# 🛠️ Data Wrangling

This notebook provides **code templates and checklists** for **cleaning, transforming, and preparing data** for analysis or machine learning.

### 🔹 What’s Covered:
- Handling missing values
- Removing duplicates
- Transforming and reshaping data
- Handling outliers
- Ensuring data consistency


In [None]:

# Ensure required libraries are installed (Uncomment if necessary)
# !pip install pandas numpy



## 🚫 Handling Missing Values

✅ Identify missing values in a dataset.  
✅ Decide whether to **drop** or **fill** missing values.  
✅ Use appropriate strategies (mean, median, forward fill, etc.).  


In [None]:

import pandas as pd
import numpy as np

# Sample dataset with missing values
df = pd.DataFrame({
    'A': [1, 2, np.nan, 4, 5],
    'B': [3, np.nan, np.nan, 8, 10],
    'C': ['a', 'b', 'c', None, 'e']
})

# Check for missing values
print(df.isnull().sum())

# Fill missing values (Example: Fill numeric columns with mean)
df['A'].fillna(df['A'].mean(), inplace=True)

# Drop rows where all values are missing
df.dropna(how='all', inplace=True)

print(df)



## 🗑️ Removing Duplicates

✅ Identify duplicate rows.  
✅ Decide whether to keep the **first**, **last**, or remove **all** duplicates.  
✅ Use domain knowledge to determine which columns should be unique.  


In [None]:

# Create sample dataset with duplicates
df = pd.DataFrame({
    'ID': [1, 2, 2, 3, 4, 4],
    'Value': [100, 200, 200, 300, 400, 400]
})

# Identify duplicate rows
print(df.duplicated())

# Remove duplicate rows (keeping the first occurrence)
df.drop_duplicates(inplace=True)

print(df)



## 🔄 Transforming & Reshaping Data

✅ Convert data types where necessary (e.g., `object` to `datetime`).  
✅ Reshape data using **pivot tables** or **melt** functions.  
✅ Normalize text values (lowercasing, trimming spaces).  


In [None]:

# Convert a string column to datetime format
df['Date'] = pd.to_datetime(df['Date'], errors='coerce')

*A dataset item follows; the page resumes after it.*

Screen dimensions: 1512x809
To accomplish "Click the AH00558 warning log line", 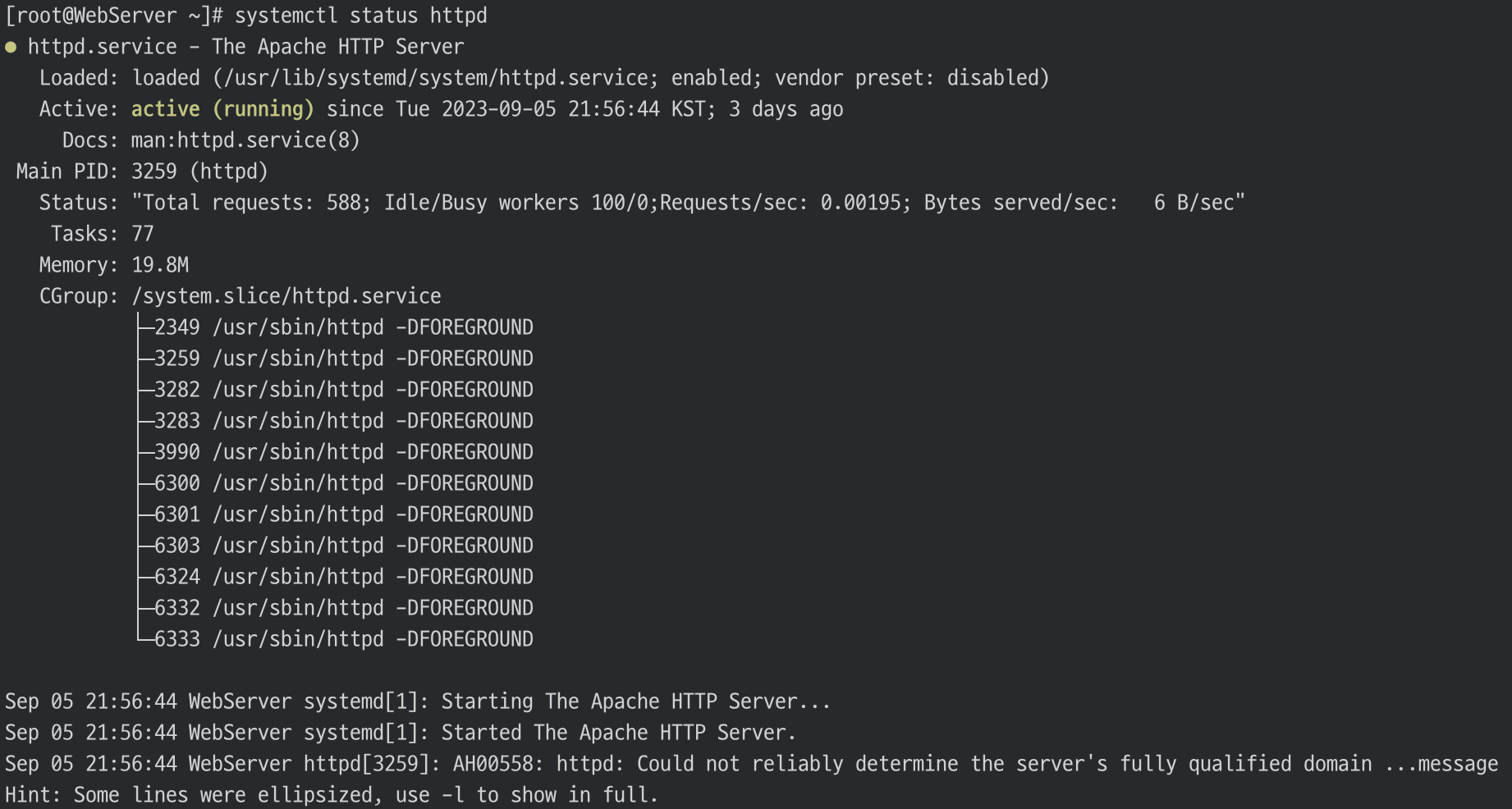I will coord(752,764).
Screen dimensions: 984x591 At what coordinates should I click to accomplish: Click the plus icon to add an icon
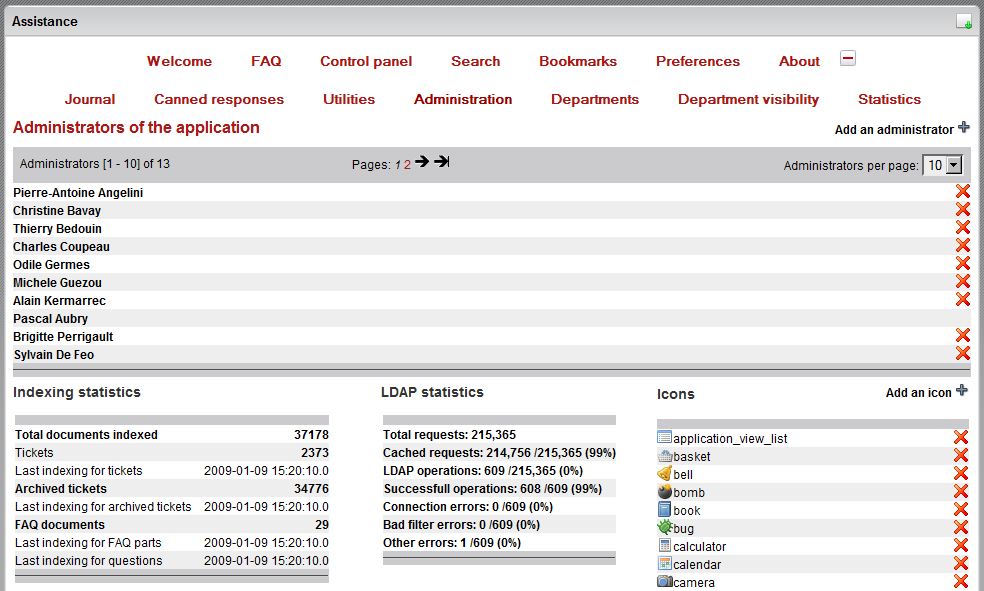962,392
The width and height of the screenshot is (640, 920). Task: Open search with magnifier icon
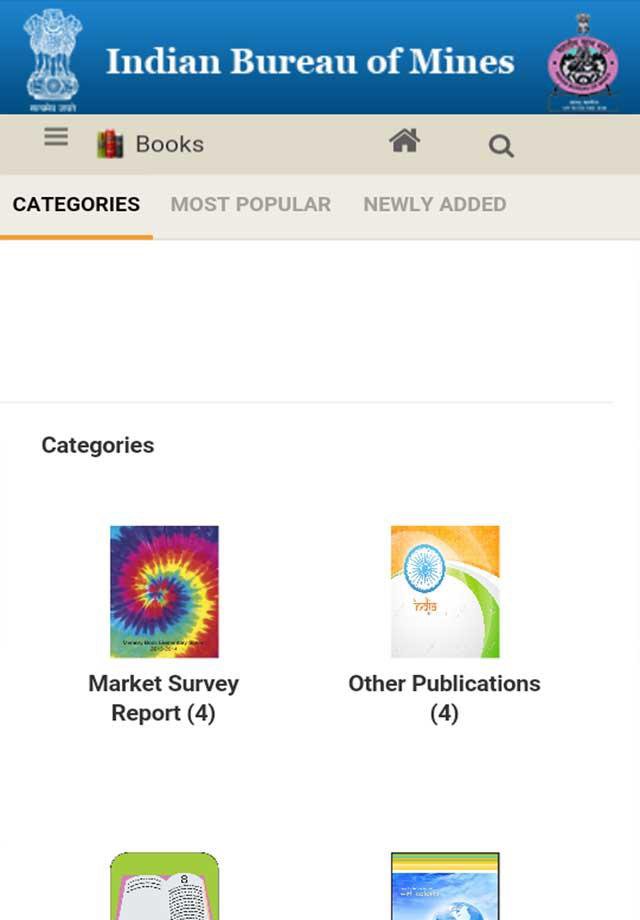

# Reshape data using pivot tables
pivot_df = df.pivot_table(index='Category', values='Sales', aggfunc='sum')

# Normalize text values
df['Category'] = df['Category'].str.lower().str.strip()

print(pivot_df.head())



## 🚨 Handling Outliers

✅ Use the **interquartile range (IQR) method** to detect outliers.  
✅ Remove or transform extreme values.  
✅ Consider **log transformation** or **clipping**.  


In [None]:

# Example: Detecting outliers using IQR
Q1 = df['Value'].quantile(0.25)
Q3 = df['Value'].quantile(0.75)
IQR = Q3 - Q1

# Define lower and upper bounds for outliers
lower_bound = Q1 - 1.5 * IQR
upper_bound = Q3 + 1.5 * IQR

# Remove outliers
df = df[(df['Value'] >= lower_bound) & (df['Value'] <= upper_bound)]
print(df)



## ✅ Best Practices & Common Pitfalls

- **Check for missing values before modeling**: Models often don’t handle NaNs well.  
- **Drop columns wisely**: Don't remove features without understanding their importance.  
- **Watch for data leakage**: Ensure transformations use only training data during ML preprocessing.  
- **Keep a backup**: Never modify raw data directly—always create a copy before transformation.